Exercise details: Every entry that appears below is to be output exactly.

Material provided:
--

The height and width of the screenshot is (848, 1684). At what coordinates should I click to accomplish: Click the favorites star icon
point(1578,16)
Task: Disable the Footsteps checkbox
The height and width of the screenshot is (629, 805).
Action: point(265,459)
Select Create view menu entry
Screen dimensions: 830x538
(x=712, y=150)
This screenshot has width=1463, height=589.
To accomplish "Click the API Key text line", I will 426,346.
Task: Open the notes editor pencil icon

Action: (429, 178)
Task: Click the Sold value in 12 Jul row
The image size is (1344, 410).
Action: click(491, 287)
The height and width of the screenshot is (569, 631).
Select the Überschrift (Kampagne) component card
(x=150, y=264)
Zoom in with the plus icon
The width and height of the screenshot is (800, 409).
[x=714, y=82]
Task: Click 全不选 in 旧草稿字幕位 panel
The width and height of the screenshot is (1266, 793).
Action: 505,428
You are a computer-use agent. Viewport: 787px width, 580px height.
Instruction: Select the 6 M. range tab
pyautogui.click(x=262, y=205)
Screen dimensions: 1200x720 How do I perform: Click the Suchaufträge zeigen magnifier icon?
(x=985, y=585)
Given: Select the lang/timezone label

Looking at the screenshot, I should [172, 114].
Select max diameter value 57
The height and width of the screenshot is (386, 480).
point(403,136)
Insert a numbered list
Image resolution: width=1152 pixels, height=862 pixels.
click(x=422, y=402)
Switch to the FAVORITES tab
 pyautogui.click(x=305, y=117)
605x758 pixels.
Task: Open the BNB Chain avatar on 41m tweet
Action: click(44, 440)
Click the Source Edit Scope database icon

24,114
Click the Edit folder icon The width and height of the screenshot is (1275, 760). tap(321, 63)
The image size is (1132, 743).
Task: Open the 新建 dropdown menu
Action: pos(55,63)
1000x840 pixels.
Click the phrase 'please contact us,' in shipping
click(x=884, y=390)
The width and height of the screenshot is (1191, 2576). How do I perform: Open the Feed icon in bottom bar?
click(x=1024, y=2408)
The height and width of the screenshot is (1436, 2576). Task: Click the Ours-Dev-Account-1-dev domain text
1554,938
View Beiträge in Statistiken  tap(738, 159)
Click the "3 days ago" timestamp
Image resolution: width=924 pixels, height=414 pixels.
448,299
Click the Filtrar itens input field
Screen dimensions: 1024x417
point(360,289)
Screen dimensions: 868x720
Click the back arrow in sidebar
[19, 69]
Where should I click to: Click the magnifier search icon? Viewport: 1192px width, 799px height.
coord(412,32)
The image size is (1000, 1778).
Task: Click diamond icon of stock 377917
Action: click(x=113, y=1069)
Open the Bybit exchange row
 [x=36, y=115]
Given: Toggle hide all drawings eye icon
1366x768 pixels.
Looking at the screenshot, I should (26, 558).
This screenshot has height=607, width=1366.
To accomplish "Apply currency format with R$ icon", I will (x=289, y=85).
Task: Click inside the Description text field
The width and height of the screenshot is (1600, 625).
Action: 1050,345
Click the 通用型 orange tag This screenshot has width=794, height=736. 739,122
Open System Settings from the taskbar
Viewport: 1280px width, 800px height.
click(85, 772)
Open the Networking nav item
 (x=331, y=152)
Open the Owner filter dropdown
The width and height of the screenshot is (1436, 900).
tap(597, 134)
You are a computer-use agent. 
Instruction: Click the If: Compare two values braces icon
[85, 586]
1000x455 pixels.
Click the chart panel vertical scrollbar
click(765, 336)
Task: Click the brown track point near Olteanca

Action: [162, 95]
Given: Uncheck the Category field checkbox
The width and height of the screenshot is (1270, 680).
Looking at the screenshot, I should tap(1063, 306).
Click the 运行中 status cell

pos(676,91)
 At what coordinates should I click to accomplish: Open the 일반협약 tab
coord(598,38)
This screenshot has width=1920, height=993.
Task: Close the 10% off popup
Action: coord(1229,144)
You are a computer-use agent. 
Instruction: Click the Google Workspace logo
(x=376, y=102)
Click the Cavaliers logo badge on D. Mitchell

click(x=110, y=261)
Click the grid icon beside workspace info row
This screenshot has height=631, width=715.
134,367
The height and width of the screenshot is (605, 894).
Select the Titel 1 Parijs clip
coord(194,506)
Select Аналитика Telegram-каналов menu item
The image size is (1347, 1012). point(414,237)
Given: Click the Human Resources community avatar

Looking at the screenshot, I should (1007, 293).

--

Exercise answer:
The height and width of the screenshot is (848, 1684). At what coordinates should I click to accomplish: Click the favorites star icon
point(1578,16)
Task: Disable the Footsteps checkbox
The height and width of the screenshot is (629, 805).
Action: point(265,459)
Select Create view menu entry
Screen dimensions: 830x538
(x=712, y=150)
This screenshot has width=1463, height=589.
To accomplish "Click the API Key text line", I will 426,346.
Task: Open the notes editor pencil icon

Action: (429, 178)
Task: Click the Sold value in 12 Jul row
The image size is (1344, 410).
Action: click(491, 287)
The height and width of the screenshot is (569, 631).
Select the Überschrift (Kampagne) component card
(x=150, y=264)
Zoom in with the plus icon
The width and height of the screenshot is (800, 409).
[x=714, y=82]
Task: Click 全不选 in 旧草稿字幕位 panel
The width and height of the screenshot is (1266, 793).
Action: 505,428
You are a computer-use agent. Viewport: 787px width, 580px height.
Instruction: Select the 6 M. range tab
pyautogui.click(x=262, y=205)
Screen dimensions: 1200x720 How do I perform: Click the Suchaufträge zeigen magnifier icon?
(x=985, y=585)
Given: Select the lang/timezone label

Looking at the screenshot, I should [172, 114].
Select max diameter value 57
The height and width of the screenshot is (386, 480).
point(403,136)
Insert a numbered list
Image resolution: width=1152 pixels, height=862 pixels.
click(x=422, y=402)
Switch to the FAVORITES tab
 pyautogui.click(x=305, y=117)
605x758 pixels.
Task: Open the BNB Chain avatar on 41m tweet
Action: click(44, 440)
Click the Source Edit Scope database icon

24,114
Click the Edit folder icon The width and height of the screenshot is (1275, 760). tap(321, 63)
The image size is (1132, 743).
Task: Open the 新建 dropdown menu
Action: pos(55,63)
1000x840 pixels.
Click the phrase 'please contact us,' in shipping
click(x=884, y=390)
The width and height of the screenshot is (1191, 2576). How do I perform: Open the Feed icon in bottom bar?
click(x=1024, y=2408)
The height and width of the screenshot is (1436, 2576). Task: Click the Ours-Dev-Account-1-dev domain text
1554,938
View Beiträge in Statistiken  tap(738, 159)
Click the "3 days ago" timestamp
Image resolution: width=924 pixels, height=414 pixels.
448,299
Click the Filtrar itens input field
Screen dimensions: 1024x417
point(360,289)
Screen dimensions: 868x720
Click the back arrow in sidebar
[19, 69]
Where should I click to: Click the magnifier search icon? Viewport: 1192px width, 799px height.
coord(412,32)
The image size is (1000, 1778).
Task: Click diamond icon of stock 377917
Action: click(x=113, y=1069)
Open the Bybit exchange row
 [x=36, y=115]
Given: Toggle hide all drawings eye icon
1366x768 pixels.
Looking at the screenshot, I should (26, 558).
This screenshot has height=607, width=1366.
To accomplish "Apply currency format with R$ icon", I will (x=289, y=85).
Task: Click inside the Description text field
The width and height of the screenshot is (1600, 625).
Action: 1050,345
Click the 通用型 orange tag This screenshot has width=794, height=736. 739,122
Open System Settings from the taskbar
Viewport: 1280px width, 800px height.
click(85, 772)
Open the Networking nav item
 (x=331, y=152)
Open the Owner filter dropdown
The width and height of the screenshot is (1436, 900).
tap(597, 134)
You are a computer-use agent. 
Instruction: Click the If: Compare two values braces icon
[85, 586]
1000x455 pixels.
Click the chart panel vertical scrollbar
click(765, 336)
Task: Click the brown track point near Olteanca

Action: [162, 95]
Given: Uncheck the Category field checkbox
The width and height of the screenshot is (1270, 680).
Looking at the screenshot, I should tap(1063, 306).
Click the 运行中 status cell

pos(676,91)
 At what coordinates should I click to accomplish: Open the 일반협약 tab
coord(598,38)
This screenshot has width=1920, height=993.
Task: Close the 10% off popup
Action: coord(1229,144)
You are a computer-use agent. 
Instruction: Click the Google Workspace logo
(x=376, y=102)
Click the Cavaliers logo badge on D. Mitchell

click(x=110, y=261)
Click the grid icon beside workspace info row
This screenshot has height=631, width=715.
134,367
The height and width of the screenshot is (605, 894).
Select the Titel 1 Parijs clip
coord(194,506)
Select Аналитика Telegram-каналов menu item
The image size is (1347, 1012). point(414,237)
Given: Click the Human Resources community avatar

Looking at the screenshot, I should (1007, 293).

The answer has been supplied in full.